One of my discussions with Viv reminded me of a blog post which I was tempted to write a very long time ago on the subject of language and dialect.
You will probably know that there are certain words which your average Australian will pronounce completely differently - to the point of having a completely different word for it in some cases. ("Flipflops" being one very memorable word - I get the idea that an Australian would process that as "thongs"???)
It got me thinking about other differences and similarities between different languages.
For example - when Stena Line used to have the safety announcements in the public areas on the ferries between Harwich and Hoek van Holland, they were broadcast in English, German, and Dutch.

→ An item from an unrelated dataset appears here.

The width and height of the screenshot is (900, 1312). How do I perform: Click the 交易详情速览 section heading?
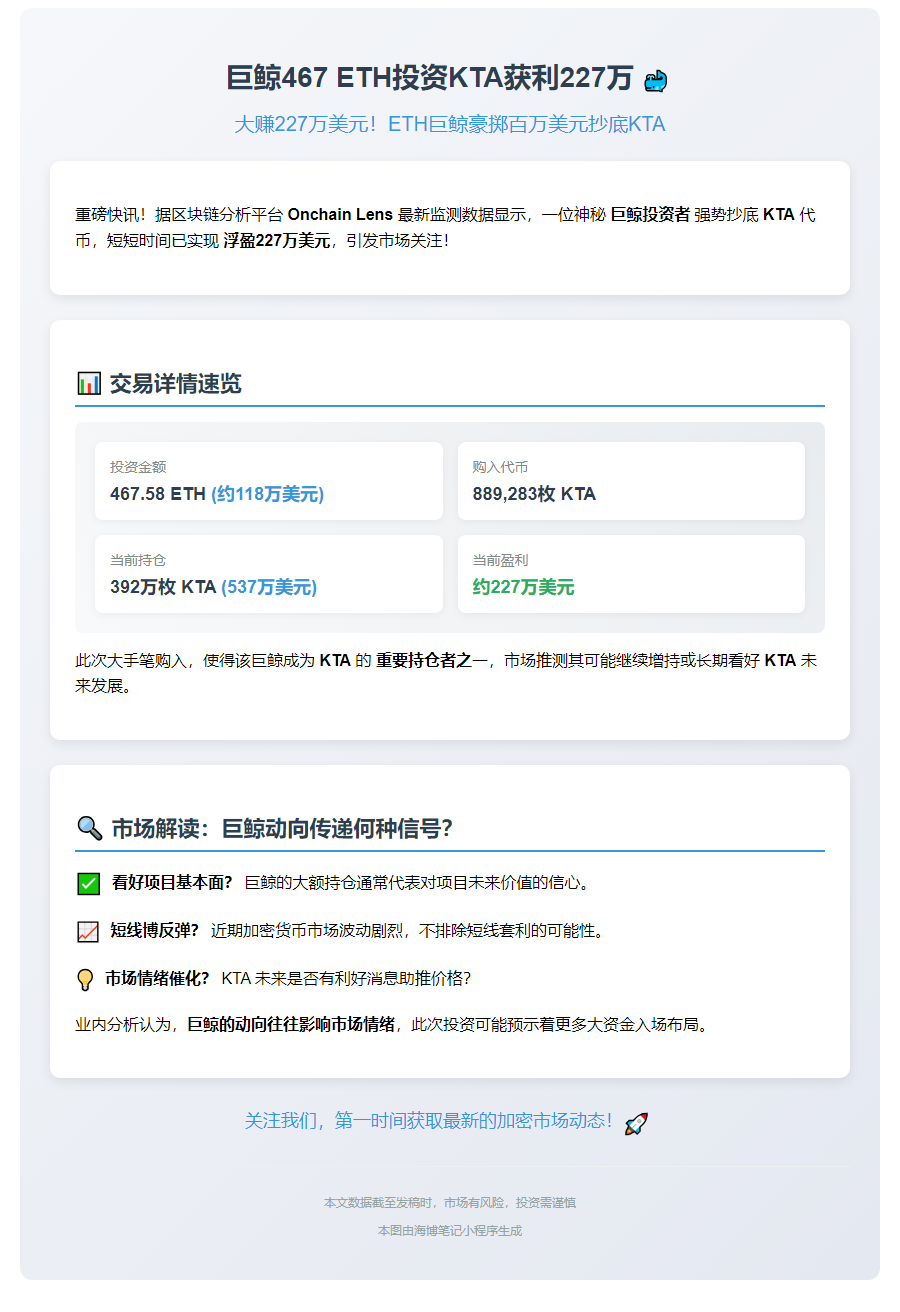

I have to admit that the best way to send chills down my spine is to stand me anywhere where an announcement is played which starts with the words "Meinen Damen und Herren". Those three words still carry a hint of an implied threat when I hear them in a deep voice - they used to scare the daylights out of me when I was little.
There is a kind of strange connection between English, Dutch, and German, as far as me and my parents are concerned. All three of us learned those languages in slightly differing orders.
My Mum learned them as Dutch (obviously), German, English.
My Dad learned them as English (obviously), German, Dutch. He worked in Germany before he worked in Holland.
I heard them as English and Dutch (sometimes simultaneously - and definitely in the same sentence more often than not - especially when my Mum was talking to me as I was growing up) followed by German. The order they appear in as far as me getting any qualifications in them is concerned is - English, German, Dutch. If I had had my way the German would have been ommitted and I would have learned Dutch at school instead.
I have blogged before on the similarities and differences between words in English and Dutch. I may even have blogged about the similarities between the original lyrics of the Dutch national anthem and the German language.
I must admit to feeling slightly more comfortable listening to someone with a "musical" accent - Dutch, Glaswegian, Irish, Welsh, Yorkshire, Norfolk, etc, than a "flat" accent such as London, or RP (Recieved Pronunciation - or "Posh"). This is only because my ears are used to hearing someone's mood in their voice as they speak to me. I suppose that is what comes of hearing a Dutch person as they repeatedly run through the entire spectrum of emotions in both English and Dutch over several years. Trust me - you don't need to understand a word a Dutch person is saying in order to learn what mood they are in - they have a very distinct speech pattern for each mood.
I have written a bit about the differences between some words in both English and Dutch (even when the words are either pronounced the same or use the same letters in exactly the same order with a totally different pronumciation - or even when written and pronounced in exactly the same way).
There is a very famous author whose surname I can guarantee you will mispronounce when you read it. Ready???
The author is Corrie ten Boom.
(This is an even better test than the "Scheveningen" test that the Dutch used to keep the Germans out during the Second World War.)
If you are an English-speaker you probably pronounced the third name as "boom" as in loud noise??? Wrong! It is pronounced to rhyme with "home". (By the way - "Boom" is Dutch for tree.)
Put it this way - my Mum's Maiden name has been known to cause English-speakers a big headache - try to pronounce it for yourself - Hoogendoorn.
Of course there are some English words which have different meanings depending on which county, or even country, you are standing in.
To me (standard English) a "lid" is a covering for the top of a box or a jar. To my friend Deb Maher (a Liverpudlian) a "lid" is a friend. To any of my Dutch friends or relatives a "lid" is a member of a group.
To me (standard English) "drop" is to allow or cause something to fall from your hand, etc. To my Dutch friends and relatives "drop" is licorice (a particularly salty version too).
It is funny how languages can be so different.